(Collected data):
** Start **

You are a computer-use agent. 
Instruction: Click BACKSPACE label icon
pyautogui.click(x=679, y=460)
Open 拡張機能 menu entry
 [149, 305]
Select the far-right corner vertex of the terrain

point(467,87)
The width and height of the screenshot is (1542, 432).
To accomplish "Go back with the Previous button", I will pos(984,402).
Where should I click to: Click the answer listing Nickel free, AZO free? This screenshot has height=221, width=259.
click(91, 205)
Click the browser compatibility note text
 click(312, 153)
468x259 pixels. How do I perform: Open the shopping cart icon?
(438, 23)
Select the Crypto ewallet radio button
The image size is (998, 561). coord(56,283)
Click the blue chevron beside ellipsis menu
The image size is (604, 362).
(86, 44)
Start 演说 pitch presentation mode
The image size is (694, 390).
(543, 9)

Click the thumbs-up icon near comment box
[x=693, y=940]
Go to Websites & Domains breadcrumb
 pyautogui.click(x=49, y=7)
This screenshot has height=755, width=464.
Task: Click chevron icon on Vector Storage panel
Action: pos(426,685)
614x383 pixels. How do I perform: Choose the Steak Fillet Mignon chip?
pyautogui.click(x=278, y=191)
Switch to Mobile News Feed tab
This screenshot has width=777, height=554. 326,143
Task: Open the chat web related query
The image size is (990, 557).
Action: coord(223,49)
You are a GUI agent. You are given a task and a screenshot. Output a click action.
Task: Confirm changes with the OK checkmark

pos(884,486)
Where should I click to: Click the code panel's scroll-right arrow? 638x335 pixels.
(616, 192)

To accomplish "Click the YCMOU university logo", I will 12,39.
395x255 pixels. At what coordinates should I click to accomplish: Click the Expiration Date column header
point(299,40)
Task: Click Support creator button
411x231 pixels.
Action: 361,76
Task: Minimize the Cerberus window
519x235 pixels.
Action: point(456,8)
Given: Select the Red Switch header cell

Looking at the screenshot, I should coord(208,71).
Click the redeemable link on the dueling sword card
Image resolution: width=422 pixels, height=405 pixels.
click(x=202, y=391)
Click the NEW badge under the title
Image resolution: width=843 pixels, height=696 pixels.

** End **

Rewrite all of the lines above, changing "radio button" to "option button" and keeping everything else as it is.

(Response to the task):
You are a computer-use agent. 
Instruction: Click BACKSPACE label icon
pyautogui.click(x=679, y=460)
Open 拡張機能 menu entry
 [149, 305]
Select the far-right corner vertex of the terrain

point(467,87)
The width and height of the screenshot is (1542, 432).
To accomplish "Go back with the Previous button", I will pos(984,402).
Where should I click to: Click the answer listing Nickel free, AZO free? This screenshot has height=221, width=259.
click(91, 205)
Click the browser compatibility note text
 click(312, 153)
468x259 pixels. How do I perform: Open the shopping cart icon?
(438, 23)
Select the Crypto ewallet option button
The image size is (998, 561). coord(56,283)
Click the blue chevron beside ellipsis menu
The image size is (604, 362).
(86, 44)
Start 演说 pitch presentation mode
The image size is (694, 390).
(543, 9)

Click the thumbs-up icon near comment box
[x=693, y=940]
Go to Websites & Domains breadcrumb
 pyautogui.click(x=49, y=7)
This screenshot has height=755, width=464.
Task: Click chevron icon on Vector Storage panel
Action: pos(426,685)
614x383 pixels. How do I perform: Choose the Steak Fillet Mignon chip?
pyautogui.click(x=278, y=191)
Switch to Mobile News Feed tab
This screenshot has width=777, height=554. 326,143
Task: Open the chat web related query
The image size is (990, 557).
Action: coord(223,49)
You are a GUI agent. You are given a task and a screenshot. Output a click action.
Task: Confirm changes with the OK checkmark

pos(884,486)
Where should I click to: Click the code panel's scroll-right arrow? 638x335 pixels.
(616, 192)

To accomplish "Click the YCMOU university logo", I will 12,39.
395x255 pixels. At what coordinates should I click to accomplish: Click the Expiration Date column header
point(299,40)
Task: Click Support creator button
411x231 pixels.
Action: 361,76
Task: Minimize the Cerberus window
519x235 pixels.
Action: point(456,8)
Given: Select the Red Switch header cell

Looking at the screenshot, I should coord(208,71).
Click the redeemable link on the dueling sword card
Image resolution: width=422 pixels, height=405 pixels.
click(x=202, y=391)
Click the NEW badge under the title
Image resolution: width=843 pixels, height=696 pixels.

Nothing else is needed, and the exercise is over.